*** Information given Section Begins ***

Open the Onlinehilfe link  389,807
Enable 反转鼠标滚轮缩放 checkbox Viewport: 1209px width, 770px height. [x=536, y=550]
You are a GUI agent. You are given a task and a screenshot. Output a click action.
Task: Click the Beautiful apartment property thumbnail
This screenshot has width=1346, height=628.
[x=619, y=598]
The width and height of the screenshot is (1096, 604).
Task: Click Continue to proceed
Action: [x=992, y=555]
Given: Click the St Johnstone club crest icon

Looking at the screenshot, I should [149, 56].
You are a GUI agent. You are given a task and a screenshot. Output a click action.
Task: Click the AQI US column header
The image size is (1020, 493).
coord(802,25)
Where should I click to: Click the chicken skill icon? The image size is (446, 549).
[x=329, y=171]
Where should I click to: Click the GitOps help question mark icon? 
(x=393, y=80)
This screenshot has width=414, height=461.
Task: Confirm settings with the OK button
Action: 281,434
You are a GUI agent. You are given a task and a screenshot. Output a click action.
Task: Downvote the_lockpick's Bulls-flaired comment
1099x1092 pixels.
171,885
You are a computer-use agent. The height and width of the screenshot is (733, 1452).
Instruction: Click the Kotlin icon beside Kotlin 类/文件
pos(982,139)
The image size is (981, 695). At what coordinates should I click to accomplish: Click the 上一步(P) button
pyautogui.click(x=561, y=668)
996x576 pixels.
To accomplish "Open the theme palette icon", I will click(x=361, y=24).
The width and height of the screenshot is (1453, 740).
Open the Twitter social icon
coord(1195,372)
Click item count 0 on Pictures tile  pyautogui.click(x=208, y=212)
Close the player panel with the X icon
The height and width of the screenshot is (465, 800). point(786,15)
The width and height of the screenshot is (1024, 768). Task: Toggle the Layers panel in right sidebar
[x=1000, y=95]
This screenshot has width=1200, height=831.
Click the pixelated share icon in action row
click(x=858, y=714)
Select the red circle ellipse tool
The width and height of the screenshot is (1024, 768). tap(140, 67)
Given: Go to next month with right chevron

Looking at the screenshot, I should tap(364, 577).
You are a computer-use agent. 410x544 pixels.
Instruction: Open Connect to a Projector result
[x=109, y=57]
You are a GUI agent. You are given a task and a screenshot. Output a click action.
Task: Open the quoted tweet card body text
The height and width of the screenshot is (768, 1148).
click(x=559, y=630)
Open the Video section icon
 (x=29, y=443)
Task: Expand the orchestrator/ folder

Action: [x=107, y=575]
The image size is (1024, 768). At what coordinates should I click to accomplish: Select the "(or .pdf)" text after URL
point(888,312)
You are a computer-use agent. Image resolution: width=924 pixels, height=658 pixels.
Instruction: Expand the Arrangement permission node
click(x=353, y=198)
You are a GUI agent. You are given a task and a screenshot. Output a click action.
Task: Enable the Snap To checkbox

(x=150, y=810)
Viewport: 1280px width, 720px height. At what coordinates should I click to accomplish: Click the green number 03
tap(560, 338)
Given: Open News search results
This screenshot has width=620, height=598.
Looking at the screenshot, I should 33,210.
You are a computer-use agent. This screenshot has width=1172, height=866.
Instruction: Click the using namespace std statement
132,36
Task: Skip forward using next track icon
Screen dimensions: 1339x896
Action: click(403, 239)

*** Information given Section Ends ***

_The problem_. For every line above that includes the string "computer", copy the line.

_Final answer_.
You are a computer-use agent. The height and width of the screenshot is (733, 1452).
You are a computer-use agent. 410x544 pixels.
You are a computer-use agent. Image resolution: width=924 pixels, height=658 pixels.
You are a computer-use agent. This screenshot has width=1172, height=866.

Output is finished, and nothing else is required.